◆ Directive
Give back the material from the line containing "לייזר] (281, 1125)" through the end of the material, switching "Kosár" to "Bevásárlókosár" and leaving everything else unchanged.
--- Start ---
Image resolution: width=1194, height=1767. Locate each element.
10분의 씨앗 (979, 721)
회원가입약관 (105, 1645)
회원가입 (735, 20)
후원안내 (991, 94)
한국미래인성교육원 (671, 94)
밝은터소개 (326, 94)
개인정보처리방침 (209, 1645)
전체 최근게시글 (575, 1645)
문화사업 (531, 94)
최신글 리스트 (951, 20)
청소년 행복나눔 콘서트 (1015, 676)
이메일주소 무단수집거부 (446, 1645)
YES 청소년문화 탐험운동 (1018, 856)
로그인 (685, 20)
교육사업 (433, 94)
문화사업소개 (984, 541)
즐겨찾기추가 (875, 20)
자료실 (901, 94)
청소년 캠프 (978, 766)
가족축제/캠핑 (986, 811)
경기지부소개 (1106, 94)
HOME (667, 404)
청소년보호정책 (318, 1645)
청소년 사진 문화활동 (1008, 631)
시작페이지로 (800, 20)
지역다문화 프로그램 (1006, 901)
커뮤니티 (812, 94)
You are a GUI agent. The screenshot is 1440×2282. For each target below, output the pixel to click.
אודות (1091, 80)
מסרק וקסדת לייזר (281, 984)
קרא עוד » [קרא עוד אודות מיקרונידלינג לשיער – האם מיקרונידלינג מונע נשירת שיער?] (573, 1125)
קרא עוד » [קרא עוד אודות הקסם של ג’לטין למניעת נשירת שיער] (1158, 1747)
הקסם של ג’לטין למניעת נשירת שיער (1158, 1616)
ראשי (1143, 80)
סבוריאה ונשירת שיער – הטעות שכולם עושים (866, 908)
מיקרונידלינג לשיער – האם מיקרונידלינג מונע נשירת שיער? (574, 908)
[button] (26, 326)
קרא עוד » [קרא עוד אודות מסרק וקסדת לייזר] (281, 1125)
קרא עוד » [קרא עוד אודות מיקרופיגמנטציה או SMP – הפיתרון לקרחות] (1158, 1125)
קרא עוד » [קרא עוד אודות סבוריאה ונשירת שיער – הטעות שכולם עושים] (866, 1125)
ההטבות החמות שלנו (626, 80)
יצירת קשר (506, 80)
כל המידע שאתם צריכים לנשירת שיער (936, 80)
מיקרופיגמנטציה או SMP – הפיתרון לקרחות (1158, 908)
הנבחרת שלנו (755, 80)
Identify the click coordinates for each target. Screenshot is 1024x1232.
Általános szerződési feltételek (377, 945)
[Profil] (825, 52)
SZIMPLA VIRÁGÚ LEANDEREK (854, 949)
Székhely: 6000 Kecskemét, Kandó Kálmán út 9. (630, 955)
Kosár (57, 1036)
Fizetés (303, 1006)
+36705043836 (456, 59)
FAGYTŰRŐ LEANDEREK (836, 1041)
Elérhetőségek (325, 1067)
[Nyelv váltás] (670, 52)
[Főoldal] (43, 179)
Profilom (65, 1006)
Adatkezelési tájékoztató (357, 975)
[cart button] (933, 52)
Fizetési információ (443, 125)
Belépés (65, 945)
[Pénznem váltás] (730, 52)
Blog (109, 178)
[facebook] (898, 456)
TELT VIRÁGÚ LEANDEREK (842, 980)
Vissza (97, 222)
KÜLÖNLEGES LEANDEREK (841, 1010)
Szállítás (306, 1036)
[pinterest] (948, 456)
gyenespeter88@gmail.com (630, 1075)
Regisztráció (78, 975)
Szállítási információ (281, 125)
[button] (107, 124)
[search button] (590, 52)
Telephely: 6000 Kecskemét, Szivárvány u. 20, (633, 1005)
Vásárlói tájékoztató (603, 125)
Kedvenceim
--- End ---
◆ Final answer
קרא עוד » [קרא עוד אודות מסרק וקסדת לייזר] (281, 1125)
קרא עוד » [קרא עוד אודות מיקרופיגמנטציה או SMP – הפיתרון לקרחות] (1158, 1125)
קרא עוד » [קרא עוד אודות סבוריאה ונשירת שיער – הטעות שכולם עושים] (866, 1125)
ההטבות החמות שלנו (626, 80)
יצירת קשר (506, 80)
כל המידע שאתם צריכים לנשירת שיער (936, 80)
מיקרופיגמנטציה או SMP – הפיתרון לקרחות (1158, 908)
הנבחרת שלנו (755, 80)
Identify the click coordinates for each target. Screenshot is 1024x1232.
Általános szerződési feltételek (377, 945)
[Profil] (825, 52)
SZIMPLA VIRÁGÚ LEANDEREK (854, 949)
Székhely: 6000 Kecskemét, Kandó Kálmán út 9. (630, 955)
Bevásárlókosár (57, 1036)
Fizetés (303, 1006)
+36705043836 (456, 59)
FAGYTŰRŐ LEANDEREK (836, 1041)
Elérhetőségek (325, 1067)
[Nyelv váltás] (670, 52)
[Főoldal] (43, 179)
Profilom (65, 1006)
Adatkezelési tájékoztató (357, 975)
[cart button] (933, 52)
Fizetési információ (443, 125)
Belépés (65, 945)
[Pénznem váltás] (730, 52)
Blog (109, 178)
[facebook] (898, 456)
TELT VIRÁGÚ LEANDEREK (842, 980)
Vissza (97, 222)
KÜLÖNLEGES LEANDEREK (841, 1010)
Szállítás (306, 1036)
[pinterest] (948, 456)
gyenespeter88@gmail.com (630, 1075)
Regisztráció (78, 975)
Szállítási információ (281, 125)
[button] (107, 124)
[search button] (590, 52)
Telephely: 6000 Kecskemét, Szivárvány u. 20, (633, 1005)
Vásárlói tájékoztató (603, 125)
Kedvenceim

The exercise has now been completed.